The saleswoman, a young Israeli woman, stared at the young man with whom she had been having a pleasant conversation just a moment before. “What?!” she shouted at him. “You’re standing here with a lit cigarette in your hand? What’s wrong with you? Get that cigarette out of here right now!”
And he fled.
Throughout the almost eighteen years that I have lived in Israel, when I’ve asked people to put out their cigarettes or smoke elsewhere, I’ve received responses that range from understanding to grudging cooperation to outright mockery. On occasion, one smoker has said to another, laughing, “Asur la’ashen! Smoking isn’t allowed here!” as they kept on smoking. Or they’ve turned to me in annoyance and said, “Look, lady, this isn’t America!”

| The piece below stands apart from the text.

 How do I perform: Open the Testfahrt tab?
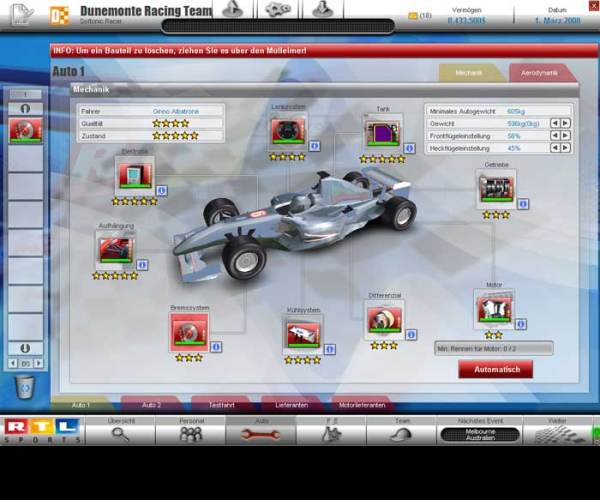coord(221,405)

But there was no mockery whatsoever in this young woman’s reaction. She was genuinely upset, angry, outraged. I think that this was the first time I had ever seen an Israeli react so strongly against smoking. For one utterly bizarre moment, I wondered whether I was looking at a younger, blonde, native-born Israeli version of myself.
As these thoughts went through my mind, the saleswoman turned to her companion, another saleswoman in the shop, and said, “Can you believe that? The nerve! Unbelievable! He was smoking, right here in the store!”
Then she turned to me and said, “Thank you for noticing that he had a lit cigarette in his hand.”
“No problem,” I said, and made my purchase, still pleasantly surprised by the reaction I’d seen.
It’s nice to see that opposition to smoking in public places isn’t just for Americans anymore.
(For anyone who may be interested, here is a link to the website of Avir Naki [clean air], an Israeli anti-tobacco group. One of its goals is to enable citizens to take legal action against violations of the laws against smoking in public places and workplaces. The site, which is in Hebrew, includes the texts of the relevant laws and a great deal of pertinent advice. It also includes a form that one may use to report violations, as well as up-to-date lists of the relevant officials at the national and local levels. I have found Avir Naki extremely helpful.)